To this end, we additionally collected time skew data from 20 CSACs and artificially generated time skew series. These data were uniformly labeled as “anomalous receivers” and used in conjunction with the previously mentioned data to train the TCN network. After training the network, we used the clock offset information from Receiver 1 as the input stream. This input stream automatically passed the clock offset information for the first 4000 s to the TCN. At this point, it was observed that the TCN could correctly classify the information. After 10,000 s, the input stream to the TCN was switched to Receiver 2, which the TCN was not previously trained on. If the TCN consecutively output abnormal classification results within 10 s, it was considered a sign that the TCN had detected spoofing. We recorded how long it took for the TCN to alert to an anomaly after time $T$, and the results are shown in Figure 14.

It can be seen that the TCN fingerprinting network could respond to spoofing within 2400 s in over 80% of cases. When the spoofing clock source was not the same atomic clock, the detection time could be significantly reduced.
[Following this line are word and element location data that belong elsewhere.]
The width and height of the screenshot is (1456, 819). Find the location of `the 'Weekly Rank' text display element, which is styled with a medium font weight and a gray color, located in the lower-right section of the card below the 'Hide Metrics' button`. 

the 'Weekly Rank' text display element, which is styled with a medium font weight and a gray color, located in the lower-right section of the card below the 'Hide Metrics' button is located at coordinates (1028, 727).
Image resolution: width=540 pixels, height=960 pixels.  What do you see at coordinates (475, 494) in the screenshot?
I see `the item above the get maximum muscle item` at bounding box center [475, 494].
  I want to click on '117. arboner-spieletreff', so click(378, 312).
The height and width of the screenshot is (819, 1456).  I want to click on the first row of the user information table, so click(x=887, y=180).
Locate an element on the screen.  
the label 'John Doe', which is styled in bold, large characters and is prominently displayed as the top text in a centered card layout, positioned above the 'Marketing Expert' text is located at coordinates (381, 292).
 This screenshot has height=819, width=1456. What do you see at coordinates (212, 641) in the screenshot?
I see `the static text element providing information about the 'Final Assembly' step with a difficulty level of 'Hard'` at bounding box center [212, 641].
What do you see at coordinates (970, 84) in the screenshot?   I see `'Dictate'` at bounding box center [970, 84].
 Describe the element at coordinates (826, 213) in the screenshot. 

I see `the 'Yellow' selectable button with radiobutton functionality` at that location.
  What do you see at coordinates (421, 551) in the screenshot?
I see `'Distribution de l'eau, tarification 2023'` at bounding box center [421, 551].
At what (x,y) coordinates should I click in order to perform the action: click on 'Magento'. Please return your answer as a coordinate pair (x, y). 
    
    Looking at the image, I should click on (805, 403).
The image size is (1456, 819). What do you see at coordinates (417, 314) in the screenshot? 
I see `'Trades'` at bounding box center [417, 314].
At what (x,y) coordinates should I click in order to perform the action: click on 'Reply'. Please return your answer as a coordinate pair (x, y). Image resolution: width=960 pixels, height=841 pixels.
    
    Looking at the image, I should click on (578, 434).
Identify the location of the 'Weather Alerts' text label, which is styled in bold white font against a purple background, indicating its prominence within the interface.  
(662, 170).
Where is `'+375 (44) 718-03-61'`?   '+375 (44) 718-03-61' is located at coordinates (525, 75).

Using a 90% accuracy threshold, it took only 710 s to respond to spoofing attack based with SA.45s and just 265 s to respond to OCXO. This is sufficient to counter most GNSS spoofing attacks, indicating that the fingerprint and classification method proposed in this paper can also be used for anomaly detection, especially for GNSS systems where timing attacks are the primary security concern, such as large-scale power systems, BBUs in mobile communication networks, and large-scale geological disaster detection systems. This method can also provide security protection and supplementary safeguards for low-dynamic GNSS scenarios, such as maritime AIS systems and VT systems. This approach offers a stable and low-cost security solution for GNSS receivers.

5. Conclusions

Through experimental validation, this paper has proven that the fingerprinting method proposed in Section 2 is feasible and can serve as a key feature for classifying GNSS receivers under different conditions. Through demonstrative experiments, we validated the potential application of this feature in GNSS spoofing detection. This fingerprinting method fills the gap in previous research regarding the classification of clock sources of the same type and parameters, eliminating the risk of hardware cloning attacks on the fingerprint recognition of GNSS receivers, significantly enhancing the security of hardware fingerprints based on time skew in GNSS receivers.

Furthermore, this paper, through theoretical derivation and experimental verification, suggests that CSAC clock sources may be inherently tamper-proof, with time skew serving as an anti-counterfeiting identifier for CSACs. This further enhances the advantages of using CSACs over traditional quartz oscillators in various electronic devices. CSACs can play a greater role in remote sensing systems requiring security, such as AIS systems and geological monitoring systems. In particular, it can be combined with other security schemes, such as hardware fingerprints based on clock characteristics, intermediate frequency hardware fingerprints, and channel encryption, to form a more secure GNSS spoofing detection solution.